━━━━━ Material for the task

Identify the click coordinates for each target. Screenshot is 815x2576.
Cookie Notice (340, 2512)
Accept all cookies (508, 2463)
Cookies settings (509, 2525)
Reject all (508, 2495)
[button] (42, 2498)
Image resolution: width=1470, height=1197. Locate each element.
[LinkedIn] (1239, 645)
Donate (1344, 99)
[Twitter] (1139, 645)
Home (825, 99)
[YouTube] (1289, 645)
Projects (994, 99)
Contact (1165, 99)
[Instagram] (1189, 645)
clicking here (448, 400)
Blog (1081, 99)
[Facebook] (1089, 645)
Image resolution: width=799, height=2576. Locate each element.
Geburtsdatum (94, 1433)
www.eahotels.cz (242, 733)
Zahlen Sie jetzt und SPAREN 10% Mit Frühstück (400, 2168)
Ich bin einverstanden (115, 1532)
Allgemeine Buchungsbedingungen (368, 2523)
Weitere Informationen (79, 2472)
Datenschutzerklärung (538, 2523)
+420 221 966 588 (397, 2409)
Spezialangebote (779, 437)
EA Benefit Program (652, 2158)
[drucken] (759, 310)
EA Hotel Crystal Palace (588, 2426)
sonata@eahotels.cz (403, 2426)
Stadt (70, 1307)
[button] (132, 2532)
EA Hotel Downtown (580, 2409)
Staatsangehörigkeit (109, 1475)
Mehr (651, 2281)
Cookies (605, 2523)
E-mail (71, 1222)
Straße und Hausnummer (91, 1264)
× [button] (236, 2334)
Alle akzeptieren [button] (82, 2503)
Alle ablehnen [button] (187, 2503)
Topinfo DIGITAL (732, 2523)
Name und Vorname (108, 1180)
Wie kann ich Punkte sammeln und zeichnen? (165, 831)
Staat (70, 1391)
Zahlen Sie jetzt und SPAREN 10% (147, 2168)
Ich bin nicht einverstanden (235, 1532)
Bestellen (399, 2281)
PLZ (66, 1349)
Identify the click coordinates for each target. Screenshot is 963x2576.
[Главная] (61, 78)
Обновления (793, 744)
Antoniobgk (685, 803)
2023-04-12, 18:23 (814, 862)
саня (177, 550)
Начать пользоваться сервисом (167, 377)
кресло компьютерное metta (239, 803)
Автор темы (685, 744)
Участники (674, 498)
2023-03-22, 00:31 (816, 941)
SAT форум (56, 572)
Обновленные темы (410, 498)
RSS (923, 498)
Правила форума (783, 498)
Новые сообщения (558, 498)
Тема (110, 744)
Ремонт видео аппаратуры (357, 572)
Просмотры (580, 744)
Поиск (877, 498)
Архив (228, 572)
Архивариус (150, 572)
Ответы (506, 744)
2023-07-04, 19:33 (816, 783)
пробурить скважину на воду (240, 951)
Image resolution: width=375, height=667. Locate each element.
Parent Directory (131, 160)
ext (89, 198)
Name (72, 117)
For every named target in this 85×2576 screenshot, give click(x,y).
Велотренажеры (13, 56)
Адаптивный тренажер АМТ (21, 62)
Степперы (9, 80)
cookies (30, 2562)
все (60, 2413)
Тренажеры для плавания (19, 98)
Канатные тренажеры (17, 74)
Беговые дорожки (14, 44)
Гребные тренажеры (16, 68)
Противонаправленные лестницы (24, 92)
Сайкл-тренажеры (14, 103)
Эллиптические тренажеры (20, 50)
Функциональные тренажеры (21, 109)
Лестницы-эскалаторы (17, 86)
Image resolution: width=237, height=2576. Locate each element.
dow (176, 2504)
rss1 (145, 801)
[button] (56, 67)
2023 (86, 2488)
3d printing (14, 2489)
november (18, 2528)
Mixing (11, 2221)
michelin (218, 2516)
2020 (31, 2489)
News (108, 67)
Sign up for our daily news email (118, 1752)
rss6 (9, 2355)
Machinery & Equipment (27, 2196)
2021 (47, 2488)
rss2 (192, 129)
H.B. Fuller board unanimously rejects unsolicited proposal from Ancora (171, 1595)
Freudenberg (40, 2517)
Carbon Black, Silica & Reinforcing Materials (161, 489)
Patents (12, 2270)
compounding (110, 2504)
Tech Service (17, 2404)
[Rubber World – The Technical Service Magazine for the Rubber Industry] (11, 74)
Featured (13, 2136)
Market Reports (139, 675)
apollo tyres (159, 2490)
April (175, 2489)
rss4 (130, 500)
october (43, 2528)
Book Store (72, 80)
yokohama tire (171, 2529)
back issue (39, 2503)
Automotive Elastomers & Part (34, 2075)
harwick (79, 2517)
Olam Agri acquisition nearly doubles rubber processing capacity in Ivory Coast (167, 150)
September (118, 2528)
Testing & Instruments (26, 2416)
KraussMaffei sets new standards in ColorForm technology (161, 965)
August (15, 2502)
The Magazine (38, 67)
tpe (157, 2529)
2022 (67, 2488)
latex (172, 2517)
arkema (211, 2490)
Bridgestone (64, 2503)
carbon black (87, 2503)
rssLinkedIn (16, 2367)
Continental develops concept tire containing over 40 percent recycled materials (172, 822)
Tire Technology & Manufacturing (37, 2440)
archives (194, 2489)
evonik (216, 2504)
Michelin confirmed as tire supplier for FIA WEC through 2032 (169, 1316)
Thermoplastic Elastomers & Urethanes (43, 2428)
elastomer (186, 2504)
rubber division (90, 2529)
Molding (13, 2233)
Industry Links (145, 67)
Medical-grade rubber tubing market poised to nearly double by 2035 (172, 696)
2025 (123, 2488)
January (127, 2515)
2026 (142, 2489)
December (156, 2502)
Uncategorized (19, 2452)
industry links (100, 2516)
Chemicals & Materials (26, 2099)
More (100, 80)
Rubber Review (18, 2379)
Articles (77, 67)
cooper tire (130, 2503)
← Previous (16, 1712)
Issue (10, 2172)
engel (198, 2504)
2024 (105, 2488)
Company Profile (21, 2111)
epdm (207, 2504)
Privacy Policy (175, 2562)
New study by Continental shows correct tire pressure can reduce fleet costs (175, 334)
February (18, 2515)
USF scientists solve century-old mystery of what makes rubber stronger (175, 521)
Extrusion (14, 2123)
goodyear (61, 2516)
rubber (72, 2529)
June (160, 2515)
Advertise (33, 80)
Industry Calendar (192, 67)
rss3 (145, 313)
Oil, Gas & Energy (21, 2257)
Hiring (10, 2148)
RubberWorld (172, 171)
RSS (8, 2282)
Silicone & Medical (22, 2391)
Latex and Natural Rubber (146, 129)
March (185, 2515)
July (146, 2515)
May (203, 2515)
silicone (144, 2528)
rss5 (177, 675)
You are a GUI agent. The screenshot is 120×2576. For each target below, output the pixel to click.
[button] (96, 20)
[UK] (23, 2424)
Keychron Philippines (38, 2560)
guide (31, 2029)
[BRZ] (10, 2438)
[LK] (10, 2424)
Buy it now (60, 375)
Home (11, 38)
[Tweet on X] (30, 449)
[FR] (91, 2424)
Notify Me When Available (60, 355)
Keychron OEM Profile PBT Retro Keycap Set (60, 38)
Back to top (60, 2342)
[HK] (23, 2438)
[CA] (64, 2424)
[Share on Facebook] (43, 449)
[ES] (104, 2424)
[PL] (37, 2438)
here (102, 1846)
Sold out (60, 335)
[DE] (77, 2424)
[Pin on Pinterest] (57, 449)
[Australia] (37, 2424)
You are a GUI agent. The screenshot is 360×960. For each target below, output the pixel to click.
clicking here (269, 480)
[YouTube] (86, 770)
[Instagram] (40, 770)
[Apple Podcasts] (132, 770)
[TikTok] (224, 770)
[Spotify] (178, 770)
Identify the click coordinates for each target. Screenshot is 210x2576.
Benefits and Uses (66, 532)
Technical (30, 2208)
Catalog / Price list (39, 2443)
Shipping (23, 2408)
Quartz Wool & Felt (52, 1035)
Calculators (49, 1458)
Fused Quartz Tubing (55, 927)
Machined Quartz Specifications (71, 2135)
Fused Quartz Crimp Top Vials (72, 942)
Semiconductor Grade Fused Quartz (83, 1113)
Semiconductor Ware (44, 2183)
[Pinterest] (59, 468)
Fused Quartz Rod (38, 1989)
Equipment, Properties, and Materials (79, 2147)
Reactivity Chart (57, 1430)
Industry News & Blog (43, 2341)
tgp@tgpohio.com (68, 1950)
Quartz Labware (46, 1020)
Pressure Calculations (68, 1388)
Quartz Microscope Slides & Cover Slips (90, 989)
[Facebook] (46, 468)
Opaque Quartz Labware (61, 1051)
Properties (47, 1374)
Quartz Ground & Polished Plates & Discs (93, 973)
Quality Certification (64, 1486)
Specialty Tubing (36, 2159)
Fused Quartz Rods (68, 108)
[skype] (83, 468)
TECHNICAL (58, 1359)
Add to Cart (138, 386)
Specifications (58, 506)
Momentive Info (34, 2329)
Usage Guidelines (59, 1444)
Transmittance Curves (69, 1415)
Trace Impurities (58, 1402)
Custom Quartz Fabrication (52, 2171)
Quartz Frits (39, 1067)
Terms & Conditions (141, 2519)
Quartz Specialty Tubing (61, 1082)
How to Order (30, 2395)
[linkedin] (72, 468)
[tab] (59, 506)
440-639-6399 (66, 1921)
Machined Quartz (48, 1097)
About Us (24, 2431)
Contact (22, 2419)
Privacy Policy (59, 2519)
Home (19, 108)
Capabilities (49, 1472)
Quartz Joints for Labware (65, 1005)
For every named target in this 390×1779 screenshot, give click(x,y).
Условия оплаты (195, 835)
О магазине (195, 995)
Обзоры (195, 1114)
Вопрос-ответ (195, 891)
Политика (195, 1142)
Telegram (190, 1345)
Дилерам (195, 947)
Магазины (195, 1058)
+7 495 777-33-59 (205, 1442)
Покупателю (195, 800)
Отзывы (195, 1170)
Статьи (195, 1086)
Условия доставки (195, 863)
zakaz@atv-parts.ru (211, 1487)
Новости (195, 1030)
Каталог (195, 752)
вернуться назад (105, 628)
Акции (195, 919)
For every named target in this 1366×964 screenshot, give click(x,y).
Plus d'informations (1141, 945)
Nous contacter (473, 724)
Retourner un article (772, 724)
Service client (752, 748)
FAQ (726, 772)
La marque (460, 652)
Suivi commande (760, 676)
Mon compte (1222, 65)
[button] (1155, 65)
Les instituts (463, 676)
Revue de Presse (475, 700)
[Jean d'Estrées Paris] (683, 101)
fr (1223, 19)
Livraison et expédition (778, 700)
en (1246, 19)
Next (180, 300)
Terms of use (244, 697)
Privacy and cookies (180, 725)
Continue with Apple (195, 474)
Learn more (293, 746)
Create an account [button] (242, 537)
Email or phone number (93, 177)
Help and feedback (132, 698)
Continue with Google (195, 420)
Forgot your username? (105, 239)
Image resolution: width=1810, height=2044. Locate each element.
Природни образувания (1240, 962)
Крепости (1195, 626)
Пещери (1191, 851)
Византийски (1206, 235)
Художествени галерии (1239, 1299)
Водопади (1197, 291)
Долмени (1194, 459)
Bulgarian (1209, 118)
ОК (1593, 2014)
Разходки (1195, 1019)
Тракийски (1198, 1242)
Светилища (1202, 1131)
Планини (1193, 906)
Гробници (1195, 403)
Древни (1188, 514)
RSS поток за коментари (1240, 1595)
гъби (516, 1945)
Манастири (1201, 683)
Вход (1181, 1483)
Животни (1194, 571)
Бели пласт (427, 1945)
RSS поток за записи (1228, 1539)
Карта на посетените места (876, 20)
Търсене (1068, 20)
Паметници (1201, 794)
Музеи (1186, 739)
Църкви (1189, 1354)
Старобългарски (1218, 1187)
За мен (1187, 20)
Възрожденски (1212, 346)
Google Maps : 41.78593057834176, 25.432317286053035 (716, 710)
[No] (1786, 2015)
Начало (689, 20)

━━━━━━━━━━

● **What this task involves**:
Reproduce verbatim only the segment of the listing bounded by the line containing "Calculators (49, 1458)" and the line containing "Fused Quartz Rod (38, 1989)", with both boundary lines included.

● **Result for this task**:
Calculators (49, 1458)
Fused Quartz Tubing (55, 927)
Machined Quartz Specifications (71, 2135)
Fused Quartz Crimp Top Vials (72, 942)
Semiconductor Grade Fused Quartz (83, 1113)
Semiconductor Ware (44, 2183)
[Pinterest] (59, 468)
Fused Quartz Rod (38, 1989)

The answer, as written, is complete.